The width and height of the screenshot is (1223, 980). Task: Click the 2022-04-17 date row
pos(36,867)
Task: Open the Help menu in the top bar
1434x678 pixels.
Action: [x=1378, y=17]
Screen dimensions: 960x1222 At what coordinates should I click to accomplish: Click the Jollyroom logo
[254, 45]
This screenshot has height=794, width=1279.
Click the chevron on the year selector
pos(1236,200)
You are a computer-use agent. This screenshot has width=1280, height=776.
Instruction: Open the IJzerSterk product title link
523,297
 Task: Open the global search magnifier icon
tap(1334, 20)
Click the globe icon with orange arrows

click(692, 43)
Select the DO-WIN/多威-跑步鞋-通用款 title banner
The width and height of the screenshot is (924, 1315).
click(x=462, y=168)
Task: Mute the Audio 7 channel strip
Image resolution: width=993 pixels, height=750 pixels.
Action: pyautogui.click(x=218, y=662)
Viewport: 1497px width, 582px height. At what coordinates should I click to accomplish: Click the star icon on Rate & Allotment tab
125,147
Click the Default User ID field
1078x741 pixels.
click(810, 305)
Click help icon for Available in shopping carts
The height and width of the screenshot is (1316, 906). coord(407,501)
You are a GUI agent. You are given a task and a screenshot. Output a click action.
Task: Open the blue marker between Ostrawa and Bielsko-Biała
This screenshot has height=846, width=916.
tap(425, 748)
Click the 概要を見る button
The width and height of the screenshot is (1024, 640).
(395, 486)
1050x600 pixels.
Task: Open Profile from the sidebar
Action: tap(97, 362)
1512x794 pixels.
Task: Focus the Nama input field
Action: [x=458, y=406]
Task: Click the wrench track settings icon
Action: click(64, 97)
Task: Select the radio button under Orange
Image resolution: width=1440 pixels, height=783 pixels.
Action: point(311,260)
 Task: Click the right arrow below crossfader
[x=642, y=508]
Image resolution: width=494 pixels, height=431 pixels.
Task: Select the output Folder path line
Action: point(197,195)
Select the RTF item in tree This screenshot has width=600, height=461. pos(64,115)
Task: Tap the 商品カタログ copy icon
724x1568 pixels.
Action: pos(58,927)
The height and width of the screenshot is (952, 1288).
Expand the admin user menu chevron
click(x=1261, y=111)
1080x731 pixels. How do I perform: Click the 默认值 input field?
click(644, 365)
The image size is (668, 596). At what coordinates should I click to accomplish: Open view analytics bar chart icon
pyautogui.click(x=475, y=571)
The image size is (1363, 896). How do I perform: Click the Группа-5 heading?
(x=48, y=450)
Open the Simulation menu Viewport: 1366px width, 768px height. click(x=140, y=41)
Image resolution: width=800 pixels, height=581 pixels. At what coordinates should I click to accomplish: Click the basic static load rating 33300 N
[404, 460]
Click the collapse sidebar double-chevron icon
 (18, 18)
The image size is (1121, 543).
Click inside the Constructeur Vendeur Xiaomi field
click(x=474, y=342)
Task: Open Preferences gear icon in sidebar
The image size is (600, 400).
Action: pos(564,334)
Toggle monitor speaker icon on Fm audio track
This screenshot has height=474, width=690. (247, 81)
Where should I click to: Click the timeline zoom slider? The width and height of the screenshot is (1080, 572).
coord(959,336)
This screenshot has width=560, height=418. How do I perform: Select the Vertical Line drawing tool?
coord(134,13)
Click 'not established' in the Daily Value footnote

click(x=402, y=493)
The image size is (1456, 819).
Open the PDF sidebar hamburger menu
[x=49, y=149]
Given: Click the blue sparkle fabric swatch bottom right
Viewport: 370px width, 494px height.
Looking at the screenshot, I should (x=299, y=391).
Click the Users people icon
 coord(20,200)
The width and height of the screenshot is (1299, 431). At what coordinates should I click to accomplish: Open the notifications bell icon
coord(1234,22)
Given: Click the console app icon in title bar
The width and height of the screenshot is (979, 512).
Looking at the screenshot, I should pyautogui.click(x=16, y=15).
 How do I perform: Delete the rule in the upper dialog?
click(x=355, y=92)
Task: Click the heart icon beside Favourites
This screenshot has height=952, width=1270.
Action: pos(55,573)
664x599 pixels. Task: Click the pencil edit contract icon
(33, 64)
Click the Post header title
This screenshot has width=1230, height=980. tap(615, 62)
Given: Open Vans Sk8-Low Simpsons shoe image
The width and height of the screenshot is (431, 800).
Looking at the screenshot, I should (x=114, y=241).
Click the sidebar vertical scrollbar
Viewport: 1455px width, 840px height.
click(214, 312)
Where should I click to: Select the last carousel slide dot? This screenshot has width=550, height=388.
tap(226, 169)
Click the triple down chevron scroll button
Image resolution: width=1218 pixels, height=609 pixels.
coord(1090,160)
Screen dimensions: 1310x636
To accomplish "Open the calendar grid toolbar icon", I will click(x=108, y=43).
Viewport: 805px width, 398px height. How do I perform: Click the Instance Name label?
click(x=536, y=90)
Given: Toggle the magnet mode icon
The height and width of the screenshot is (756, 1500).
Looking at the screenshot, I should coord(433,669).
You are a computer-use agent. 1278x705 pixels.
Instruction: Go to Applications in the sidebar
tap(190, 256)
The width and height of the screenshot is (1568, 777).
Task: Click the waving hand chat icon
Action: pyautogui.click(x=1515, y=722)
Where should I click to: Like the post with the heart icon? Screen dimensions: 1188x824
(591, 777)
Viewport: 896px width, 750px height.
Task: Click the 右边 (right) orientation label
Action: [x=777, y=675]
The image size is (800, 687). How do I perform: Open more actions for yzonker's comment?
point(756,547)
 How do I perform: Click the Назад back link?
• • • • •
Stated exercise
Reproduce the whole listing with every "Instruction" renamed to "Command", leaving everything else as it is.

Exercise answer
The width and height of the screenshot is (1223, 980). Task: Click the 2022-04-17 date row
pos(36,867)
Task: Open the Help menu in the top bar
1434x678 pixels.
Action: [x=1378, y=17]
Screen dimensions: 960x1222 At what coordinates should I click to accomplish: Click the Jollyroom logo
[254, 45]
This screenshot has height=794, width=1279.
Click the chevron on the year selector
pos(1236,200)
You are a computer-use agent. This screenshot has width=1280, height=776.
Command: Open the IJzerSterk product title link
523,297
 Task: Open the global search magnifier icon
tap(1334, 20)
Click the globe icon with orange arrows

click(692, 43)
Select the DO-WIN/多威-跑步鞋-通用款 title banner
The width and height of the screenshot is (924, 1315).
click(x=462, y=168)
Task: Mute the Audio 7 channel strip
Image resolution: width=993 pixels, height=750 pixels.
Action: pyautogui.click(x=218, y=662)
Viewport: 1497px width, 582px height. At what coordinates should I click to accomplish: Click the star icon on Rate & Allotment tab
125,147
Click the Default User ID field
1078x741 pixels.
click(810, 305)
Click help icon for Available in shopping carts
The height and width of the screenshot is (1316, 906). coord(407,501)
You are a GUI agent. You are given a task and a screenshot. Output a click action.
Task: Open the blue marker between Ostrawa and Bielsko-Biała
This screenshot has height=846, width=916.
tap(425, 748)
Click the 概要を見る button
The width and height of the screenshot is (1024, 640).
(395, 486)
1050x600 pixels.
Task: Open Profile from the sidebar
Action: tap(97, 362)
1512x794 pixels.
Task: Focus the Nama input field
Action: [x=458, y=406]
Task: Click the wrench track settings icon
Action: click(64, 97)
Task: Select the radio button under Orange
Image resolution: width=1440 pixels, height=783 pixels.
Action: point(311,260)
 Task: Click the right arrow below crossfader
[x=642, y=508]
Image resolution: width=494 pixels, height=431 pixels.
Task: Select the output Folder path line
Action: point(197,195)
Select the RTF item in tree This screenshot has width=600, height=461. pos(64,115)
Task: Tap the 商品カタログ copy icon
724x1568 pixels.
Action: pos(58,927)
The height and width of the screenshot is (952, 1288).
Expand the admin user menu chevron
click(x=1261, y=111)
1080x731 pixels. How do I perform: Click the 默认值 input field?
click(644, 365)
The image size is (668, 596). At what coordinates should I click to accomplish: Open view analytics bar chart icon
pyautogui.click(x=475, y=571)
The image size is (1363, 896). How do I perform: Click the Группа-5 heading?
(x=48, y=450)
Open the Simulation menu Viewport: 1366px width, 768px height. click(x=140, y=41)
Image resolution: width=800 pixels, height=581 pixels. At what coordinates should I click to accomplish: Click the basic static load rating 33300 N
[404, 460]
Click the collapse sidebar double-chevron icon
 (18, 18)
The image size is (1121, 543).
Click inside the Constructeur Vendeur Xiaomi field
click(x=474, y=342)
Task: Open Preferences gear icon in sidebar
The image size is (600, 400).
Action: pos(564,334)
Toggle monitor speaker icon on Fm audio track
This screenshot has height=474, width=690. (247, 81)
Where should I click to: Click the timeline zoom slider? The width and height of the screenshot is (1080, 572).
coord(959,336)
This screenshot has width=560, height=418. How do I perform: Select the Vertical Line drawing tool?
coord(134,13)
Click 'not established' in the Daily Value footnote

click(x=402, y=493)
The image size is (1456, 819).
Open the PDF sidebar hamburger menu
[x=49, y=149]
Given: Click the blue sparkle fabric swatch bottom right
Viewport: 370px width, 494px height.
Looking at the screenshot, I should (x=299, y=391).
Click the Users people icon
 coord(20,200)
The width and height of the screenshot is (1299, 431). At what coordinates should I click to accomplish: Open the notifications bell icon
coord(1234,22)
Given: Click the console app icon in title bar
The width and height of the screenshot is (979, 512).
Looking at the screenshot, I should pyautogui.click(x=16, y=15).
 How do I perform: Delete the rule in the upper dialog?
click(x=355, y=92)
Task: Click the heart icon beside Favourites
This screenshot has height=952, width=1270.
Action: pos(55,573)
664x599 pixels. Task: Click the pencil edit contract icon
(33, 64)
Click the Post header title
This screenshot has width=1230, height=980. tap(615, 62)
Given: Open Vans Sk8-Low Simpsons shoe image
The width and height of the screenshot is (431, 800).
Looking at the screenshot, I should (x=114, y=241).
Click the sidebar vertical scrollbar
Viewport: 1455px width, 840px height.
click(214, 312)
Where should I click to: Select the last carousel slide dot? This screenshot has width=550, height=388.
tap(226, 169)
Click the triple down chevron scroll button
Image resolution: width=1218 pixels, height=609 pixels.
coord(1090,160)
Screen dimensions: 1310x636
To accomplish "Open the calendar grid toolbar icon", I will click(x=108, y=43).
Viewport: 805px width, 398px height. How do I perform: Click the Instance Name label?
click(x=536, y=90)
Given: Toggle the magnet mode icon
The height and width of the screenshot is (756, 1500).
Looking at the screenshot, I should coord(433,669).
You are a computer-use agent. 1278x705 pixels.
Command: Go to Applications in the sidebar
tap(190, 256)
The width and height of the screenshot is (1568, 777).
Task: Click the waving hand chat icon
Action: pyautogui.click(x=1515, y=722)
Where should I click to: Like the post with the heart icon? Screen dimensions: 1188x824
(591, 777)
Viewport: 896px width, 750px height.
Task: Click the 右边 (right) orientation label
Action: [x=777, y=675]
The image size is (800, 687). How do I perform: Open more actions for yzonker's comment?
point(756,547)
 How do I perform: Click the Назад back link?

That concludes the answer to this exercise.